It seems almost contradictory to describe Prominence as finicky. John Peña’s sophomore album as Heavenly Beat is, after all, light, beachy stuff, its relaxed pace driven principally by acoustic guitar plucking and easygoing synth-pop percussion. But the word can certainly be applied to the former Beach Fossils bassist’s meticulous production, a note-by-note construction of the album’s breezy electro-ballads in which the attention to details both important and trivial seems almost microscopic. Beneath all the skittering flourishes, Prominence is in many ways a conventional pop album, but its aesthetics remain almost obsessively imagined, a fully realized musical fantasy whose creator prizes above all the escapist appeal of a summertime fling.
In fact, the elative rush of new, angst-free love appears to serve as Prominence’s primary muse. As if gently courting his listeners, Peña’s voice barely rises above a whisper during the album’s half-hour runtime, cooing sweet nothings along to airy, slightly surf-ish pop ditties. The throbbing “Complete” employs a chorus of steel drums and crisp hi-hats to support Peña’s honeyed overtures; both “Familiar” and “Honest” do the same with a gently hammering combination of mallet synths, bells, and harmonica-like sounds.
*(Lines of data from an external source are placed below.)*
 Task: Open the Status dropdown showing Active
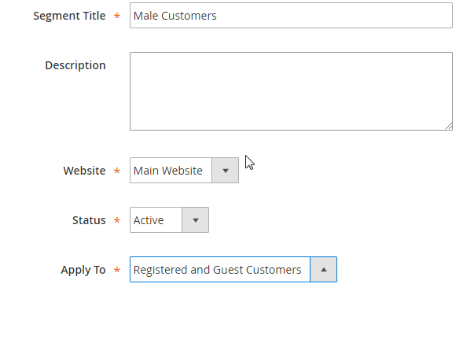click(156, 220)
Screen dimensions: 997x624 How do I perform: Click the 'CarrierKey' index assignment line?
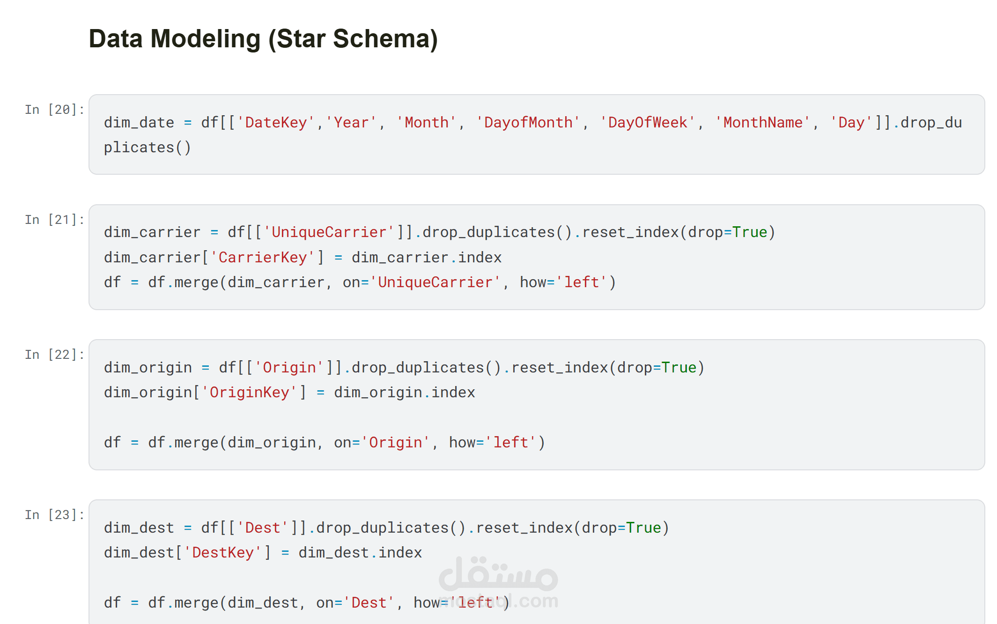click(303, 258)
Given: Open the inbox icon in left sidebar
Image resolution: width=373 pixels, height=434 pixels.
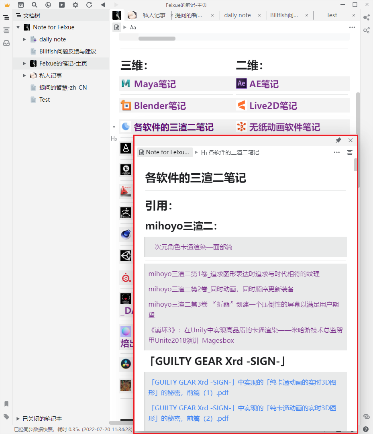Looking at the screenshot, I should 6,43.
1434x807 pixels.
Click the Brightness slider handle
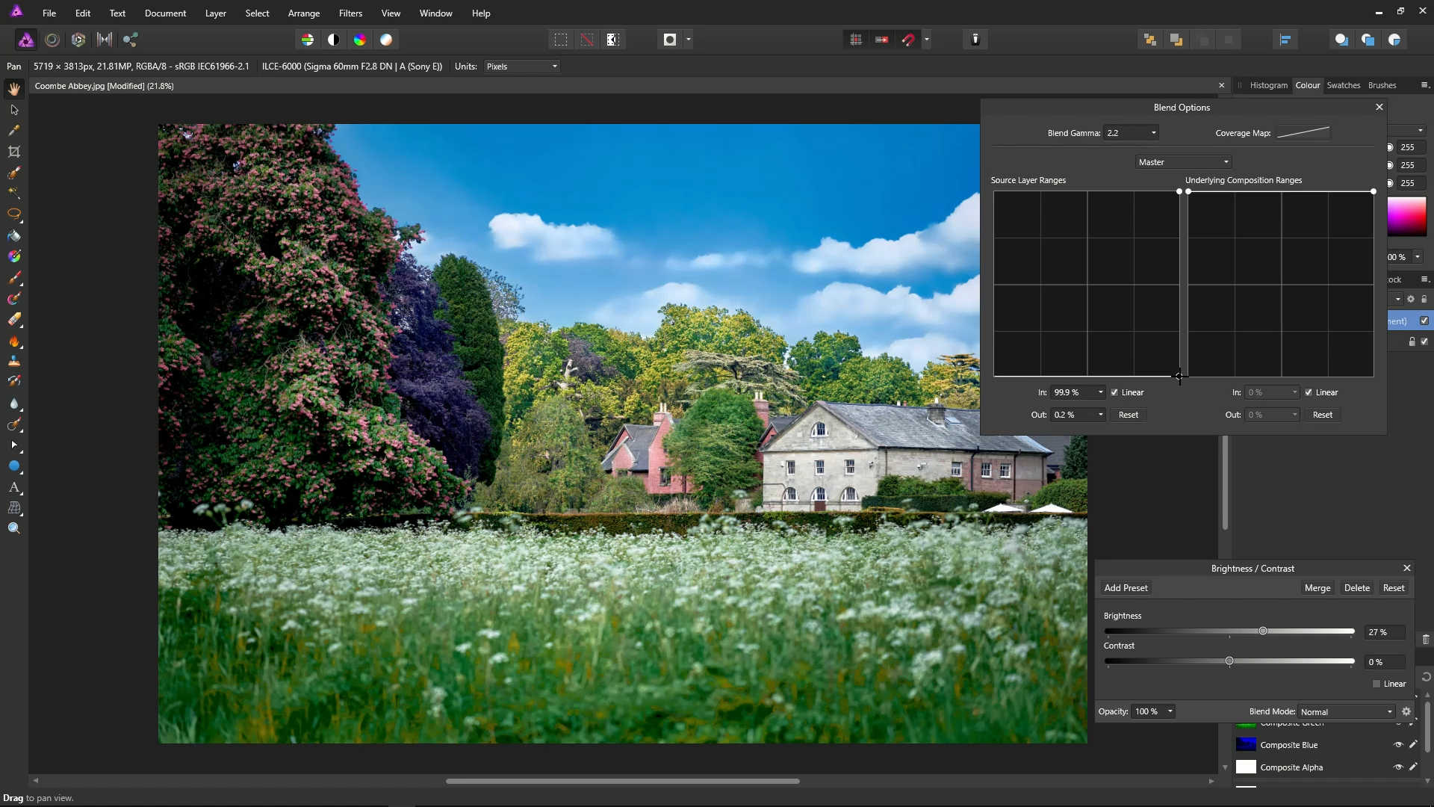point(1263,631)
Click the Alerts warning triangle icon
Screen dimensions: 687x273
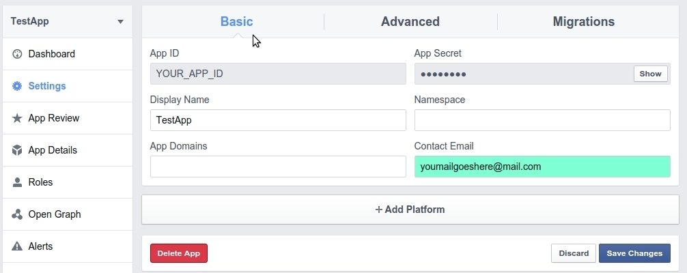coord(18,246)
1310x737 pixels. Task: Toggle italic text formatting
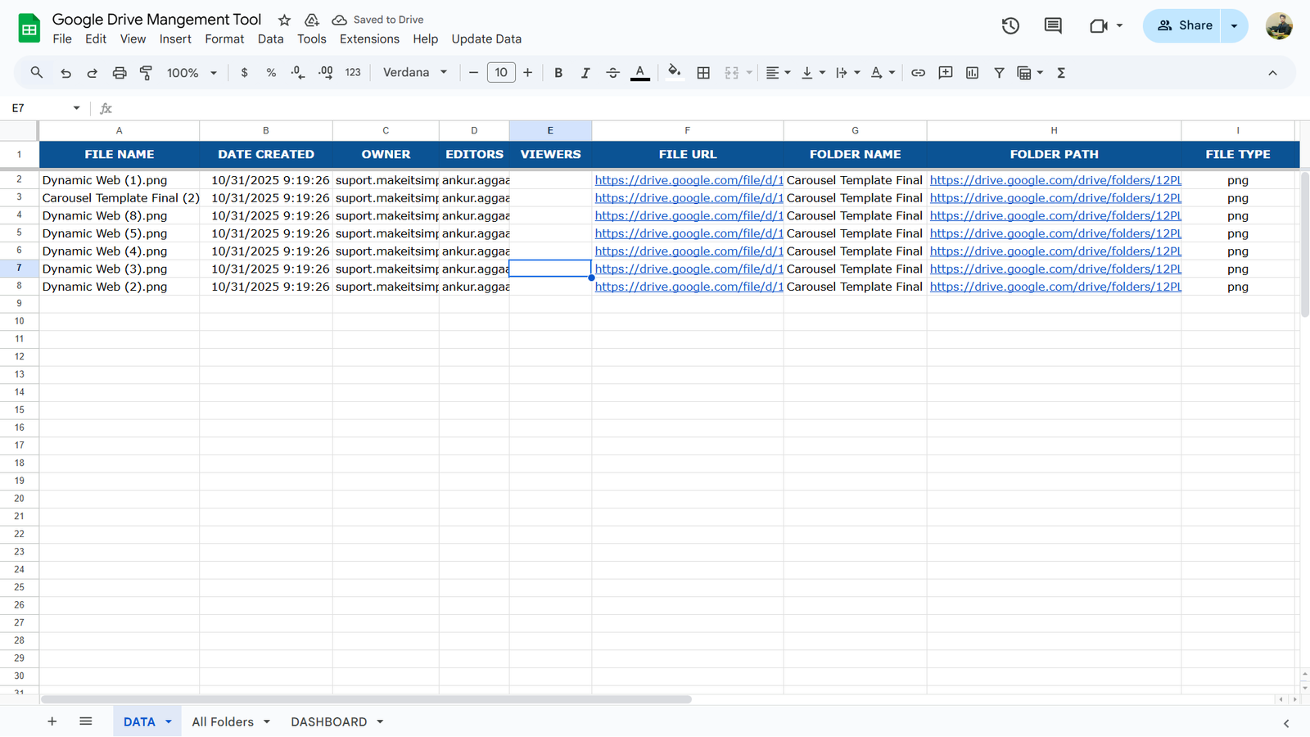(585, 73)
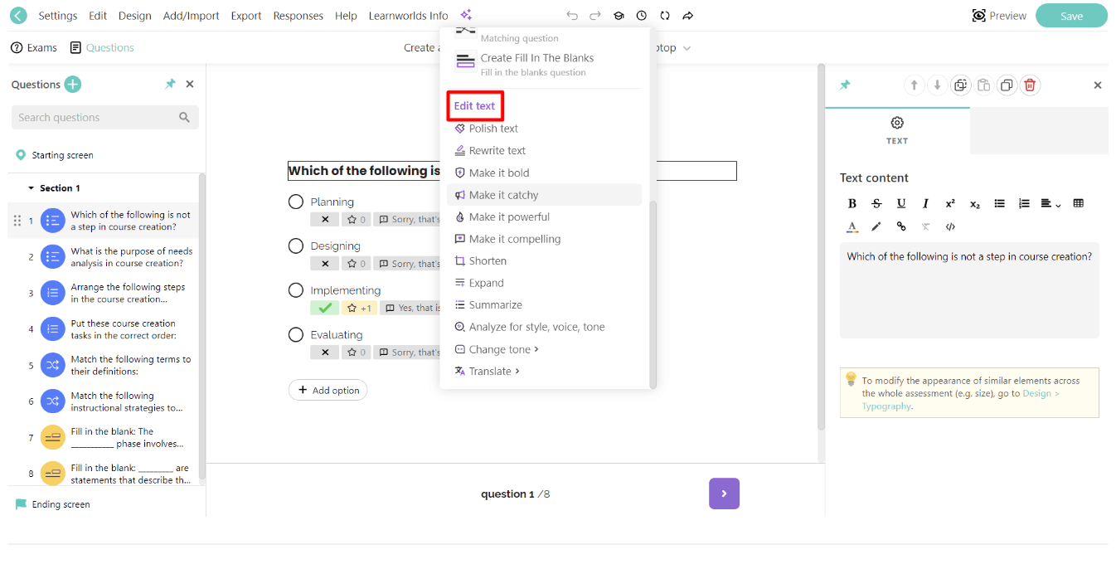Image resolution: width=1116 pixels, height=569 pixels.
Task: Select the Planning answer radio button
Action: pos(296,201)
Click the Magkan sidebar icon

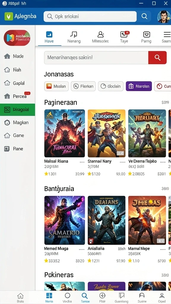coord(7,123)
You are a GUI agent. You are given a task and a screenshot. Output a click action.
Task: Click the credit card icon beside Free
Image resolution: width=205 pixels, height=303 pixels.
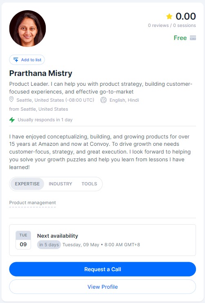point(193,38)
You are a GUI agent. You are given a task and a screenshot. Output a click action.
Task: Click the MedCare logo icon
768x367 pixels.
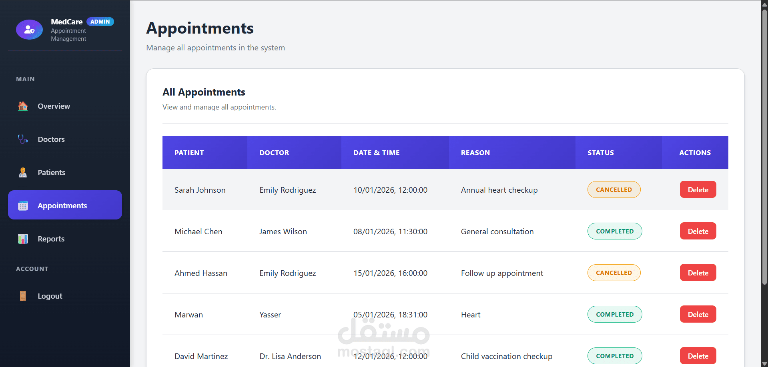click(x=29, y=30)
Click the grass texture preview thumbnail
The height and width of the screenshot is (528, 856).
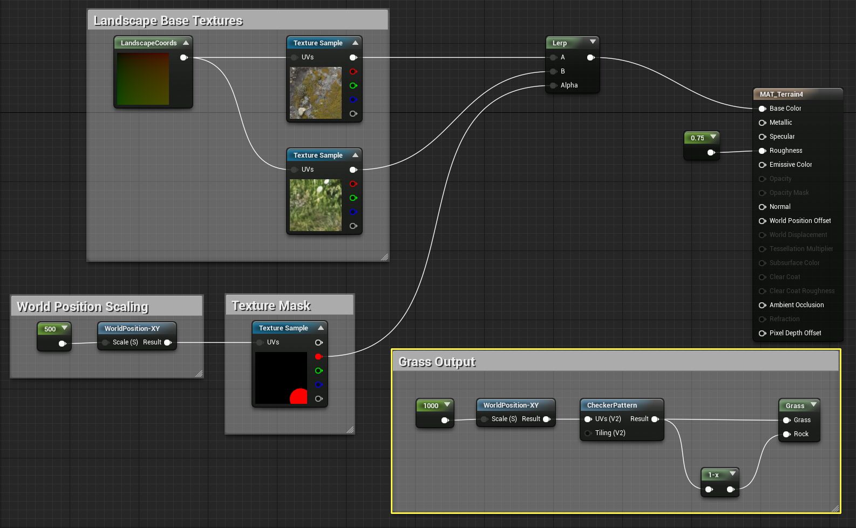tap(316, 205)
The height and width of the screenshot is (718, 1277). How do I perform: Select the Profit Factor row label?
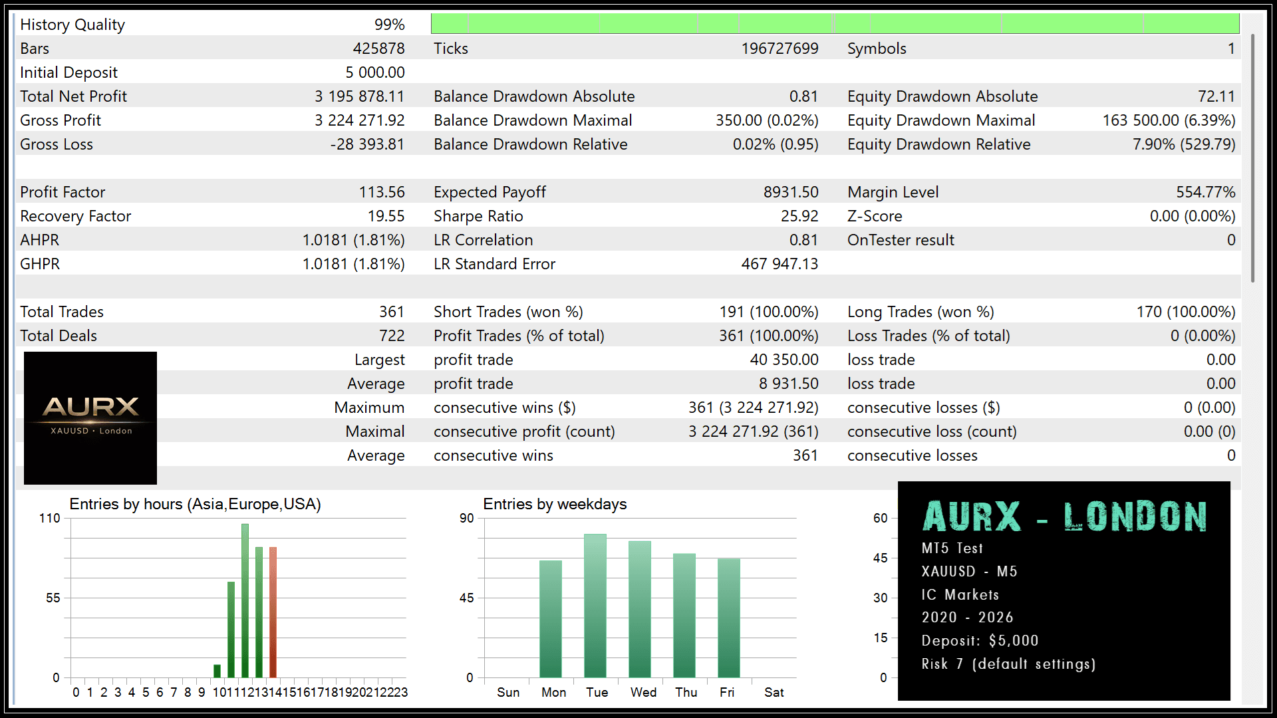point(63,192)
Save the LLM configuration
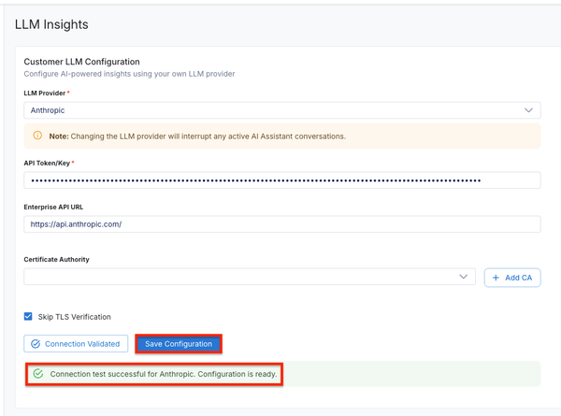 pyautogui.click(x=179, y=344)
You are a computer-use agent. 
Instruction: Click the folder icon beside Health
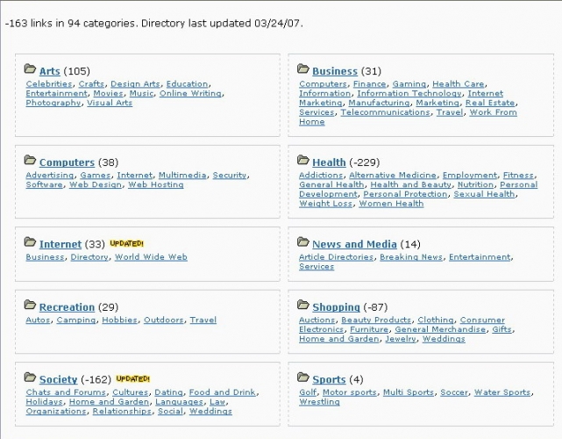click(x=303, y=161)
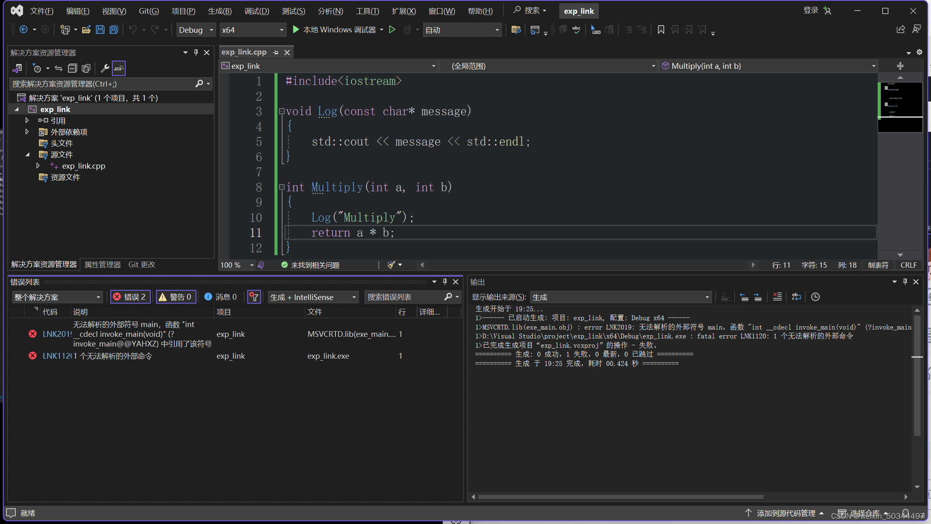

But while Prominence is a quiet, sentimental album, even slightly aloof in a way that likens it to chillwave-minded bedroom music (indeed, Peña wrote and recorded the tracks at home), there’s also a warm, open quality to the arrangements that invoke, of all things, the Mediterranean-draped grandeur of that old instrumental colossus, Yanni Live at the Acropolis. Prominence succeeds most of all through its sweet, unassuming charm, which flows directly from Peña’s own sense of self-effacing confidence. The benign daydream quality of tracks like “Lengths” and “Stable” prove that the Brooklyn native isn’t afraid to crib from easily mocked and oft-maligned genres such as easy listening, and as he delivers track after track of what can accurately be described as tropical hotel-lobby music, it’s clear that the album is an artist’s quiet indulgence in his own guilty pleasures, albeit with enough tact and care to make it a guilty pleasure in its own right.